Christoph Blocher Provokes Still More Debate

Congratulations on your excellent article "Man on a crusade" (European Business, July 14). It has cast some light on the life and the business of Christoph Blocher, one of the most controversial citizens of Switzerland.

Isn't it ironic that the man who heads one of the most successful Swiss chemical enterprises is also the main opponent to Swiss integration not only into the European Union, but also into the European Economic Area? Switzerland needs to export if it wants to retain its wealth. Integration into Europe would provide easier access to foreign markets. All the major Swiss companies want Switzerland to join the EU; failing that, they will export their jobs to EU countries.

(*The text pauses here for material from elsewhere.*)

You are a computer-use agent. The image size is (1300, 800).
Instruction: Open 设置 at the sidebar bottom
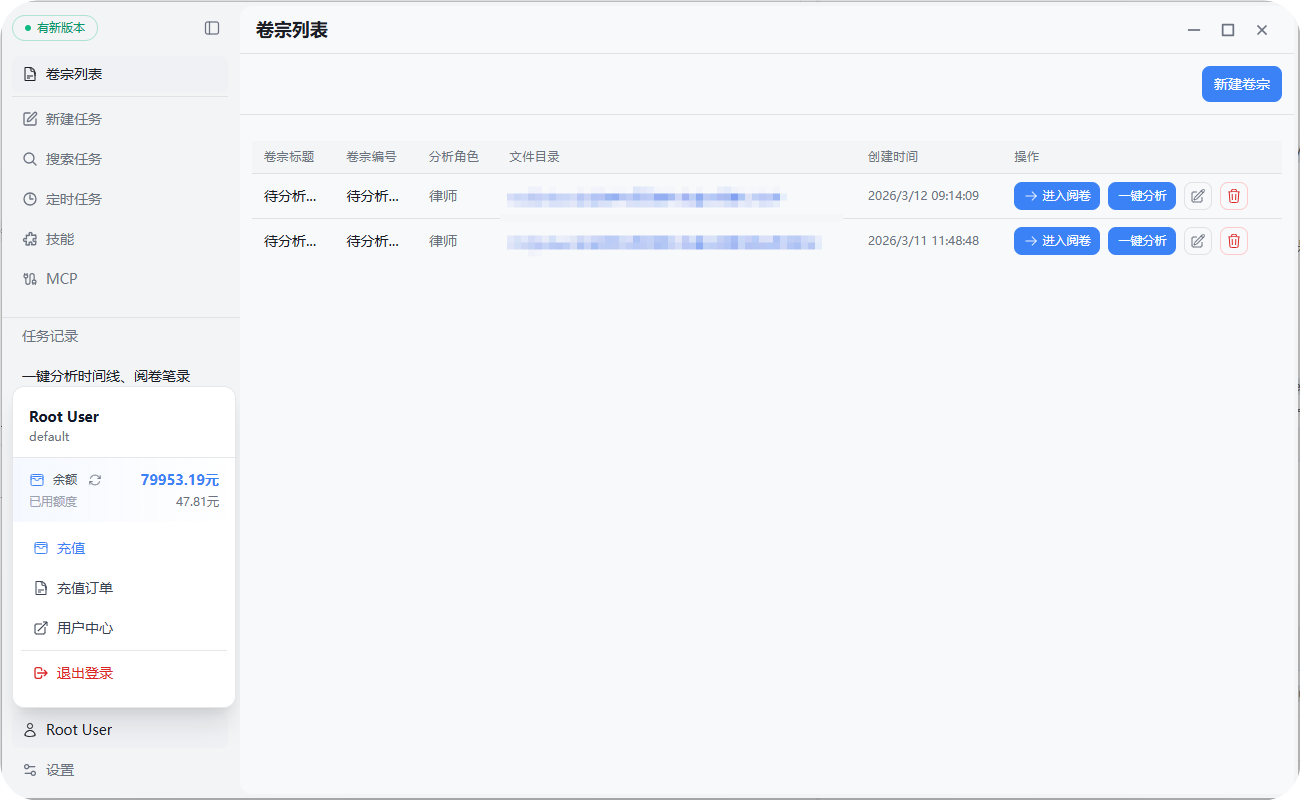point(60,770)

Only Blocher is campaigning against integration, attracting the votes of farmers from central Switzerland who fear losing high prices for dairy products and meat. Blocher seems to work against the interests of his company.

Andre Orban

United Nations

Economic Commission for Europe


Just to keep the record straight and to inform your readers and Mr. Blocher, too: The fund of $5 billion, as proposed by the President of the Swiss Federal Council (Executive Branch), is not intended to pay $5 billion in cash to Holocaust victims, but to set up a fund from which the proceeds will be paid to victims of injustice, crimes, and political persecution, which still exist in our day.

Peter Niklaus


Mr. Blocher is right: An objective look at the history of World War II reveals clearly that few European countries played a more positive role than Switzerland. Our small country resisted the political and military threat from the Nazi superpower by which it was completely surrounded. The Swiss population and thousands of refugees were spared from the horrors of war, destruction, and persecution, and the nation could uphold the ideals of humanity amid a barbaric environment. This outstanding historic success could be achieved only because of our credible policy of neutrality, deep-rooted democratic traditions, moral strength, military preparedness, intelligent diplomacy, and, admittedly, some concessions to the Nazis. We are grateful to our parents' generation for their courage and wisdom and do not understand why we should pay war reparations.